Tuesday, March 11, 2008

anonymity gets the boot

Wow. Well, this one's a doozy! A Congressman's proposing a bill that would outlaw anonymous posting on the internet. You'd have to register your name with wherever you post and your full name would show alongside every post you make.

Once again, I find myself on the opposite side of the aisle as my fellow bloggers and gamers. No, I haven't read any rants about it yet. But, let's face it, the online gaming and game development community is a predictable bunch. I'll be very surprised if I hear as many as five people supporting this move online.

Anyway, I don't have a problem with the proposed bill, from what details that article provides.

The "right to privacy" is a modern invention, a legal "right" only... and even that invented imagined by a judge, rather than legislators. Those of us who were fortunate enough to grow up without it realize how unnecessary it is. The only act that has almost always been private cross-culturally is marital sex, and not even that at times. Christians once confessed their sins on the front steps of church, acknowledging that our every failure is a public failure. There is no private act without public relevance. And there is no righteous act that needs to be hidden (even if "no good deed goes unpunished").

One change I would make to the law, though, is that an IP tag should be included with the name, as well as middle names. There were three Aaron Miller's just in my one middle-school! I'd rather not catch hell for their stupidity again. =/

Let's face it... Killing anonymity on the internet wouldn't stop idiotic ranting, nor the mindless insults and "bullying" this Congressional bill is supposed to hinder, but it would inject just enough responsibility to make many folks a little more thoughtful and considerate online.


  1. You aren't the only one that things that this might not be as bad as 'everyone' claims it is.

    I'm a member of several forums that require you to post under your real name - it makes a big difference to how you post when you attach your label to it.

    If you are too cowardly to post something without your name on it, should you really be saying it in the first place?

    (obviously there are a few instances where privacy is necessary, but I think commenting on blogs is not one of them).

    - Ian Jeffery Tyrrell (IP - (no idea, posting via work...))

  2. As someone who does post with his real name anyway, I agree-- to an extent.

    There are a few problems, though... do we want kids posting with their real names? What about anonymous industry insider bloggers? Whistle blowers? People seeking help for addictions or diseases in forums but embarassed about their condition?

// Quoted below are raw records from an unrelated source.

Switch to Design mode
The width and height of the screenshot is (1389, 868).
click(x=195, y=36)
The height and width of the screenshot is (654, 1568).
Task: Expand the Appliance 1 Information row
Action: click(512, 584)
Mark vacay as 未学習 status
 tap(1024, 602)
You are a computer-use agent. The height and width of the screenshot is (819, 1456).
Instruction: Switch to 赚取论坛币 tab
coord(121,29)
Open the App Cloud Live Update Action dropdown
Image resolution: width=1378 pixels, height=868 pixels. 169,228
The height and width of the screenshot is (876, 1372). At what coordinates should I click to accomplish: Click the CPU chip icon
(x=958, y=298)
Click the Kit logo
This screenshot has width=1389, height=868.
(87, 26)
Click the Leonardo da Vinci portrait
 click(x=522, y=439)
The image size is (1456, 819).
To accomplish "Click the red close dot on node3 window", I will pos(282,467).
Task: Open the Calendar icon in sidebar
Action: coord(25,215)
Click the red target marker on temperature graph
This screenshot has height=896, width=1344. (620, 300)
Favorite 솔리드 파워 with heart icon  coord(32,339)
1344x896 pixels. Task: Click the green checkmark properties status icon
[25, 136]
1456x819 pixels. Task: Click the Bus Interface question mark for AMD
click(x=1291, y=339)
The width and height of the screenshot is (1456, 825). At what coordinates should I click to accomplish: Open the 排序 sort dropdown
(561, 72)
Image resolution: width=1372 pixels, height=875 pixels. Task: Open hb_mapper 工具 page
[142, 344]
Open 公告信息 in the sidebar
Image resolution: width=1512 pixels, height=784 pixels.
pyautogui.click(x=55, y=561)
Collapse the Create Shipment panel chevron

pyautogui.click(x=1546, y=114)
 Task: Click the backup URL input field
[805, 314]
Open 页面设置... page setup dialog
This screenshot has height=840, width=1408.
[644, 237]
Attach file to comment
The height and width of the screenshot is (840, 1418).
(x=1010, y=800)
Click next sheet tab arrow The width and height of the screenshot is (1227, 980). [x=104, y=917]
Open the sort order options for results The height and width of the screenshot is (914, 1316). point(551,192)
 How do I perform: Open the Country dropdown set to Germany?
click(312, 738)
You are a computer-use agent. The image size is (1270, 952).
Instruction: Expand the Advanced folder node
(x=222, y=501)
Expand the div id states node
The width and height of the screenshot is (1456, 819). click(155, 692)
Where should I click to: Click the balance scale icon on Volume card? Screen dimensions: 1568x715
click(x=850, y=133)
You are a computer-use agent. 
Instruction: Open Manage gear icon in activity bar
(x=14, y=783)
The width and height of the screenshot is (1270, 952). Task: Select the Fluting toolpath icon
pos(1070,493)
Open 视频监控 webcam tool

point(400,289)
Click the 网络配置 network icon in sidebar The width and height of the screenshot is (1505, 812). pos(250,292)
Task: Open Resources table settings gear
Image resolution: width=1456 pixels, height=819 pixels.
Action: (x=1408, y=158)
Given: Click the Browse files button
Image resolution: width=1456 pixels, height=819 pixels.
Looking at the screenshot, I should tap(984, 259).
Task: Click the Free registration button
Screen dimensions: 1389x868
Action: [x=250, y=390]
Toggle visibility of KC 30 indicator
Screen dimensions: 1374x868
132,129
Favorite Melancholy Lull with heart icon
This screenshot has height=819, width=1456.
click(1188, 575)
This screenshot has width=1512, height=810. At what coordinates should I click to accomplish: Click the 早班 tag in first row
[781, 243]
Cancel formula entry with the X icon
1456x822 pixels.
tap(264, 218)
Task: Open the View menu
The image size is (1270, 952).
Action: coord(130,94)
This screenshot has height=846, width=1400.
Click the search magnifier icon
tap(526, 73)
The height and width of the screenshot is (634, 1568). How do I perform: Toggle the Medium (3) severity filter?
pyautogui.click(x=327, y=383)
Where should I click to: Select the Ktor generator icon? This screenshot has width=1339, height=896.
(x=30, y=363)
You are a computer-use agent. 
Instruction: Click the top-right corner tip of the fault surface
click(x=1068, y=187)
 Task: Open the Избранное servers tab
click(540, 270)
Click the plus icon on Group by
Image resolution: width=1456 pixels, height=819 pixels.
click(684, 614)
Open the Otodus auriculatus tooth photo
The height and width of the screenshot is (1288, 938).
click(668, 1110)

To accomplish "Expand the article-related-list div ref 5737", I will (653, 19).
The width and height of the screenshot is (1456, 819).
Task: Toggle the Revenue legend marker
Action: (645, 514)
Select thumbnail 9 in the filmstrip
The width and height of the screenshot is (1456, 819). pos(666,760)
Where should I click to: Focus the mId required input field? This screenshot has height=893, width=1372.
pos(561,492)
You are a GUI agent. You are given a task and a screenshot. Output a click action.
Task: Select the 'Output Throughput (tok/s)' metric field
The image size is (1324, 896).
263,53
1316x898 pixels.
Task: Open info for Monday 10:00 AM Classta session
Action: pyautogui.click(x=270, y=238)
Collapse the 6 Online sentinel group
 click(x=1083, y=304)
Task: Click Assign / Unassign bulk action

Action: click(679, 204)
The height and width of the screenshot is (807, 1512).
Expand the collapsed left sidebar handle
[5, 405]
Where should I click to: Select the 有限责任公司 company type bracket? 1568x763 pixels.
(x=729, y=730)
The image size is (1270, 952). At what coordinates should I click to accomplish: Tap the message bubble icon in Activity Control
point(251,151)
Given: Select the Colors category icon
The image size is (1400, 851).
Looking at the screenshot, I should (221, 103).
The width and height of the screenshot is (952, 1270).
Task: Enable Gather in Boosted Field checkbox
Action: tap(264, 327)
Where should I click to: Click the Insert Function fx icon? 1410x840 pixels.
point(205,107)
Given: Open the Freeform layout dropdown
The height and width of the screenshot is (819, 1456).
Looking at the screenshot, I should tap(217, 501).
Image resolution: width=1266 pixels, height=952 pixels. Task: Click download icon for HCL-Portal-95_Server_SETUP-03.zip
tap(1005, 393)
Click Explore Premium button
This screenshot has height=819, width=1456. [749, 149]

    There a lot of positive aspects of anonymous posting, in various cases.

  3. It's better to expect courage from whistle blowers and addicts than to coddle them with anonymity. Without anonymity, those actions are certainly hard, but the right way usually is difficult.

    Anonymity for kids also seems like a band-aid to me... a jury-rig to avoid the real issues. Online public sites are like offline public places. Kids there should supervised, and all people should have the same expectations of behavior that they have offline. I agree that changes would probably have to made for kids, but I don't think anonymity is the right way for them either.